La Vision de Juillet
L’horizon bleu devient voyant qui l’élève comme un levain ;
Laëtïtïa perçoit dans la brume un prince dont le nom fait écho
À son propre « moi » clairvoyant qui sait déjà ce lien divin
Comme le marteau sur l’enclume sonnant pour son alter ego.
Le Fil d’Argent
Lancerait-elle vers le futur un appel comme une prière ?
Recevrait-elle du passé l’assurance de l’éternité ?

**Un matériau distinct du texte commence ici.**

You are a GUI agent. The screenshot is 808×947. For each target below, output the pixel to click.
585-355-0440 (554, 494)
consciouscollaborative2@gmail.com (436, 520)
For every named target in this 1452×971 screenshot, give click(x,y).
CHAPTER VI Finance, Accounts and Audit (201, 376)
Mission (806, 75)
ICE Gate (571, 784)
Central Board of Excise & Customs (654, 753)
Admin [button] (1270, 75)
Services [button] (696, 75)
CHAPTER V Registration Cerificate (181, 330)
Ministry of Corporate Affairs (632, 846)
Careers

ÄLLÏÄ et ÏÄNIMÏÄ suturent ces deux échos avant-arrière ;
Laëtïtïa sent alors passer comme un sceau de pérennité.
La Fusion des Sources
L’onde de nacre cadre au foyer où l’étincelle alors se pose
Joignant au Féminin Sacré Laëtïtïa-ÄLLÏÄ-ÏÄNIMÏÄ.
Du Cristal Majeur déployé, toute l’énergie alors dispose
De la puissance consacrée à l’essor de l’ÏÄMOURÏÄ.
L’Attente Souveraine
Le silence règne dans son berceau comme une armure de silence ;
La petite reine détient le sceau de la plus haute connaissance.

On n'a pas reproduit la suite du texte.